/pynab

Newznab-compliant Usenet Indexer written in Python, using PostgreSQL/MySQL-like.

Primary LanguagePythonOtherNOASSERTION

pynab

Pynab is a rewrite of Newznab, using Python and PostgreSQL. Complexity is way down, consisting of (currently) ~4,000 SLoC, compared to Newznab's ~104,000 lines of php/template. Performance and reliability are significantly improved, as is maintainability and a noted reduction in the sheer terror I experienced upon looking at some of the NN code in an attempt to fix a few annoying bugs.

This project was written almost entirely for my own amusement and use, so it's specifically tailored towards what I was looking for in an indexer - fast, compatible API with few user restrictions and low complexity. I literally just use my indexer to index groups and pass access to my friends, so there's no API limits or the like. If you'd like to use this software and want to add such functionality, please feel free to fork it! I won't have time to work on it beyond my own needs, but this is what open source is for.

Note that because this is purely for API access, the WebUI is very simple. You cannot add users through a web interface, manage releases, etc. Something like 99.9% of the usage of my old Newznab server was API-only, so it's low-priority.

API Compatibility

Features

  • Group indexing
  • Mostly-accurate release generation (thanks to Newznab's regex collection)
  • Also mostly-accurate release categorisation (which is easily extensible)
  • Binary blacklisting (regex thanks to kevinlekiller)
  • High performance
  • Developed around pure API usage
  • Newznab-API compatible (mostly, see below)
  • TVRage/IMDB/Password post-processing
  • Release renaming for most obfuscated releases
  • Pre-DB comparisons to assist in renaming
  • XMPP PubSub support to push to nzb clients

In development:

  • Additional PreDB sources
  • Got an idea?
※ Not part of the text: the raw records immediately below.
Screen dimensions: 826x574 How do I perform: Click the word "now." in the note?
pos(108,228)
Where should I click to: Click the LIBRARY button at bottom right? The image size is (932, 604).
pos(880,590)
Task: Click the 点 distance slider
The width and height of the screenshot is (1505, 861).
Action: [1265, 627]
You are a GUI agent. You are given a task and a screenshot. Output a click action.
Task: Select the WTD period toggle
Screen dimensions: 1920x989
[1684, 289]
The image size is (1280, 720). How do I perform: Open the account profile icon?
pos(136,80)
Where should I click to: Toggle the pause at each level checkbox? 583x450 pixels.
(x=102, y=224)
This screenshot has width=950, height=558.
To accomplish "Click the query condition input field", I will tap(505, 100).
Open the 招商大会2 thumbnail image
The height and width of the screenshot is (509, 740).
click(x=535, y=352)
Send it in!

Technical Differences to Newznab

  • NZBs are imported whole
    • Bulk imports of 50gb of nzb.gzs now take hours to process, not weeks
    • No more importing in batches of 100 - just point it at a directory of 600,000 NZBs and let it process
    • Relies on provided NZBs being complete and mostly good, though
  • NZBs are stored in the DB
    • Commonly-grabbed NZBs are generally cached in RAM
    • Big IO savings
    • Generally quicker than off the HDD
    • You don't run into filesystem problems from having 2.5 million files in a few directories
  • Very simple query interface
    • The vast majority of access to my indexer was API-based (1-5 web hits per month vs 50,000+ api hits)
    • It's not a replacement for Newznab if you have a lot of direct user interaction
  • Simplified authentication
    • No more usernames, passwords, or anything, really.
    • API key access required for everything - sure, it can be sniffed very easily, but it always could be. Worst that can happen: someone uses the API.
  • General optimisations
    • Several operations have been much-streamlined to prevent wasteful, un-necessary regex processing
    • No language wars, but Python is generally quicker than PHP (and will be moreso when PyPy supports 3.3)
    • General (significant) database speed improvements

Instructions

Installation and execution is reasonably easy.

Requirements

  • Python 3.2 or higher
  • PostgreSQL 9.3+ or MySQL/Maria/Percona 5.5+
  • A u/WSGI-capable webserver (or use CherryPy)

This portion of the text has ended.